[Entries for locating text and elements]
++++++++++

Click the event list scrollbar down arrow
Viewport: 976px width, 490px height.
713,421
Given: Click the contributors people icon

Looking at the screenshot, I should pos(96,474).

++++++++++

Problem details |
Rewrite the records above, swapping "Click" for "Tap" wherever it occurs and changing nothing else.

Expected answer |
Tap the event list scrollbar down arrow
Viewport: 976px width, 490px height.
713,421
Given: Tap the contributors people icon

Looking at the screenshot, I should pos(96,474).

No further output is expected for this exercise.